**What you will do**
Every line that contains the word "junto" should be copied from the records below.

**Given records**
|---|
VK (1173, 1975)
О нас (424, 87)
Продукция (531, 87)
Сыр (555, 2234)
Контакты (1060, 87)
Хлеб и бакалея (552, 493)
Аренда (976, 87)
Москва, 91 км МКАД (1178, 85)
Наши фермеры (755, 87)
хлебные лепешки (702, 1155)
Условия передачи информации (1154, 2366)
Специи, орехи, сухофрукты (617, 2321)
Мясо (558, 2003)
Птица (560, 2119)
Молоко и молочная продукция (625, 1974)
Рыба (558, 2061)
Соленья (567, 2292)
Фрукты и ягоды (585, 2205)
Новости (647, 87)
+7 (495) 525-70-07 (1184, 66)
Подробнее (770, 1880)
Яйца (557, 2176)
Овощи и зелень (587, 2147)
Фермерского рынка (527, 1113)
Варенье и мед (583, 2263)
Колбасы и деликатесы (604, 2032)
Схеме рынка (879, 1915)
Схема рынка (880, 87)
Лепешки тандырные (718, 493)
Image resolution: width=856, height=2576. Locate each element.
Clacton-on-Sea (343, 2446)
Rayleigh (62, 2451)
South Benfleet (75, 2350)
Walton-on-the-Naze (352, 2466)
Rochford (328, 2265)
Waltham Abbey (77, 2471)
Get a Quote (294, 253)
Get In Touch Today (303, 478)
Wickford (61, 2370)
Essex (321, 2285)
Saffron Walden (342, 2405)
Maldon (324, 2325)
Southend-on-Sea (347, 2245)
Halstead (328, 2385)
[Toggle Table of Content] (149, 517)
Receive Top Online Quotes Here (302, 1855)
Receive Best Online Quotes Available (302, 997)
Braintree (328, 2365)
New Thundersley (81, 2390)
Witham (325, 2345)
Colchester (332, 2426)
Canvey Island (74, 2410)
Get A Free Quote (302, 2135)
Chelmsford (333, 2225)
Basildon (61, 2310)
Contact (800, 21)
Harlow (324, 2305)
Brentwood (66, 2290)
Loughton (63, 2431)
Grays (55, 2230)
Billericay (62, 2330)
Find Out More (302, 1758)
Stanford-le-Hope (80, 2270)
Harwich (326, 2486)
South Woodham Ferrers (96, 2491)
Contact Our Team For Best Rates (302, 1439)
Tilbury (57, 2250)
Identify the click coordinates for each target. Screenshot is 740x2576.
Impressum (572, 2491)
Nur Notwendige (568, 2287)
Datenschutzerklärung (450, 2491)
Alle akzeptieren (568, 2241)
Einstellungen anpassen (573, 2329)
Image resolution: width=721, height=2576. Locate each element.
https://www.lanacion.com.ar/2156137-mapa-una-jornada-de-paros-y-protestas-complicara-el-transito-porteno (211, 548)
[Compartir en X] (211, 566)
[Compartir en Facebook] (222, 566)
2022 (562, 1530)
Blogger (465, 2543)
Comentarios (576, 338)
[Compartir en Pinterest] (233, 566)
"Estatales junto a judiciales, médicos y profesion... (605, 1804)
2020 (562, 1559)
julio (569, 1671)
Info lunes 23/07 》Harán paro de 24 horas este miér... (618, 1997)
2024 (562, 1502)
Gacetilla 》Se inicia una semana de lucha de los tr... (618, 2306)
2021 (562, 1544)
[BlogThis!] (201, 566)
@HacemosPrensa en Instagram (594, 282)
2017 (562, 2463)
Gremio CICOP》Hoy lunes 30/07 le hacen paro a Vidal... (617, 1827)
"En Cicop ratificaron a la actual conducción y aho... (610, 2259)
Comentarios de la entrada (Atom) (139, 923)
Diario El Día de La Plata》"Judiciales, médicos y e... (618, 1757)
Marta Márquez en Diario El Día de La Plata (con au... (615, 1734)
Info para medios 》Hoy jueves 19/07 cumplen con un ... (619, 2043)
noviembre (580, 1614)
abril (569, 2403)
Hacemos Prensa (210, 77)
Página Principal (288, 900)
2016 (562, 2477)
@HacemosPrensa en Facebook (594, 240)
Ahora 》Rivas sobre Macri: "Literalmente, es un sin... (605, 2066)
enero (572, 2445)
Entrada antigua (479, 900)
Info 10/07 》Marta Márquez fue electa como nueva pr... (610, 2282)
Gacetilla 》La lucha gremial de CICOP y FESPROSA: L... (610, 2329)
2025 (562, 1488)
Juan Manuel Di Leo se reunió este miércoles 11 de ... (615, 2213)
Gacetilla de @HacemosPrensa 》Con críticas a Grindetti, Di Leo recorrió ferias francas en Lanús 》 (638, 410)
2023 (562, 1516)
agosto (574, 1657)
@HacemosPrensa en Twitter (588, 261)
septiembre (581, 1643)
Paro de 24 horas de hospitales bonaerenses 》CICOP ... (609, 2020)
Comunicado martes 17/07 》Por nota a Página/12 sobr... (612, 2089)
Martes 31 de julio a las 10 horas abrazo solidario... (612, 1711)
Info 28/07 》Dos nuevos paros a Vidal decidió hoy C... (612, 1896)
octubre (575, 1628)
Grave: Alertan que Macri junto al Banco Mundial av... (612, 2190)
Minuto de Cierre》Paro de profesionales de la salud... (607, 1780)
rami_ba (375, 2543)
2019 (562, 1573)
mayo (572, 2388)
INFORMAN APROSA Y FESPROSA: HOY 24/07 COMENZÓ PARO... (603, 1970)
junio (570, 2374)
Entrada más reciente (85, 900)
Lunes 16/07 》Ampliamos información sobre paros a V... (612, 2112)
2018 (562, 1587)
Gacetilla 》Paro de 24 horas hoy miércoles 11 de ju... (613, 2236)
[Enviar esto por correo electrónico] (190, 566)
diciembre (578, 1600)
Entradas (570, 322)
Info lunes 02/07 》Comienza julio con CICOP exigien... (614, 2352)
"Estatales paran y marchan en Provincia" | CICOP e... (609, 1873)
|---|
**Result**
"Estatales junto a judiciales, médicos y profesion... (605, 1804)
Grave: Alertan que Macri junto al Banco Mundial av... (612, 2190)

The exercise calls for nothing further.